Facebook to be fined $5billion by US regulators for its role in the Cambridge Analytica scandal

Following an investigation which began in March 2018, the US Federal Trade Commission (FTC) has approved a decision to fine Facebook approximately $5billion (£4billion) by a vote of 3 to 2. The fine will be in settlement of charges against Facebook for its privacy and data breaches.

The penalty comes as a result of Cambridge Analytica (the British political consultancy business) improperly obtaining the data of up to 87 million Facebook users when taking part in a quiz regarding personality types. The quiz was designed to harvest the data of the person taking part in the quiz but also the data of their friends. It is alleged that some of that data was then sold to Cambridge Analytica to psychologically profile voters in the US in the run up to the 2016 presidential campaign.

Whilst Facebook did not participate in collecting the user data, it took no steps to prevent it. This lack of monitoring and protection of user data led to the UK Information Commissioner’s Office fining Facebook Ireland £500,000 in October 2018, the maximum fine allowed under the Data Protection Act 1998. The fine would “inevitably have been significantly higher,” Elizabeth Denham, the Information Commissioner, said.

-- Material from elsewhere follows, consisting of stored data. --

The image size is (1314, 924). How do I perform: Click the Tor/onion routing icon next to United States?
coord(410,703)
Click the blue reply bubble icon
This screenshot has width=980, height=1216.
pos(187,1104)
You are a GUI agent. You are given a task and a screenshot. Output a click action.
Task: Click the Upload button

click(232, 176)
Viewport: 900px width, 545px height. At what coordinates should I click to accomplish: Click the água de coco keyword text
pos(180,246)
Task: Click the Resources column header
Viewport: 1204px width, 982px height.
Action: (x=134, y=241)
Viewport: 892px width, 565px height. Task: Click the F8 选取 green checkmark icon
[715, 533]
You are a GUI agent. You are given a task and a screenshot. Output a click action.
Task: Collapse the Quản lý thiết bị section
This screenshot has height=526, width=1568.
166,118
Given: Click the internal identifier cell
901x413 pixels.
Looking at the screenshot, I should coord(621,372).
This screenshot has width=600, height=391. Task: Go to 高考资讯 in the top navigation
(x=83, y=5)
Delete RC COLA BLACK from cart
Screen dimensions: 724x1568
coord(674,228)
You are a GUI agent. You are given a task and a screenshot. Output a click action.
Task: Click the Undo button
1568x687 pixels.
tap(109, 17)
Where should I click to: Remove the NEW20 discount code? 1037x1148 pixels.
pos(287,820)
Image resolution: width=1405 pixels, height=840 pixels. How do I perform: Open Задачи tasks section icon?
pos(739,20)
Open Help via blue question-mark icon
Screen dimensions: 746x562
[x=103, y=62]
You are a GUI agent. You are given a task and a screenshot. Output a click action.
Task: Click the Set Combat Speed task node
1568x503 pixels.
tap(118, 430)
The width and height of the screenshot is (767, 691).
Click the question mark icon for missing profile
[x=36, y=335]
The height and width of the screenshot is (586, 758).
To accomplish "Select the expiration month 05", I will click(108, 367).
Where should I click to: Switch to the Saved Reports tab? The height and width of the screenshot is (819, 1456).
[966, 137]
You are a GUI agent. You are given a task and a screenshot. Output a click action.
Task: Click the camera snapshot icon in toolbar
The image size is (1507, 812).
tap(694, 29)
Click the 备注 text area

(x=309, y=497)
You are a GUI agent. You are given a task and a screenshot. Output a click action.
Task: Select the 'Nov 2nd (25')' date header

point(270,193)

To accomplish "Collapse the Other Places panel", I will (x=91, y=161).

Facebook’s $5billion settlement with the FTC includes an agreement that Facebook will be more mindful of how it handles user data, but it is reported that no conditions in the settlement impose limitations on Facebook’s ability to collect and share data with third parties. Some have criticised the leniency of the settlement and believe that stricter limits should be imposed on the technology giant.

The settlement and fine requires final approval from the Justice Department but it is expected to be agreed. It will be the biggest fine imposed by the FTC against a technology company so far, overtaking Google’s fine of $22million in 2012.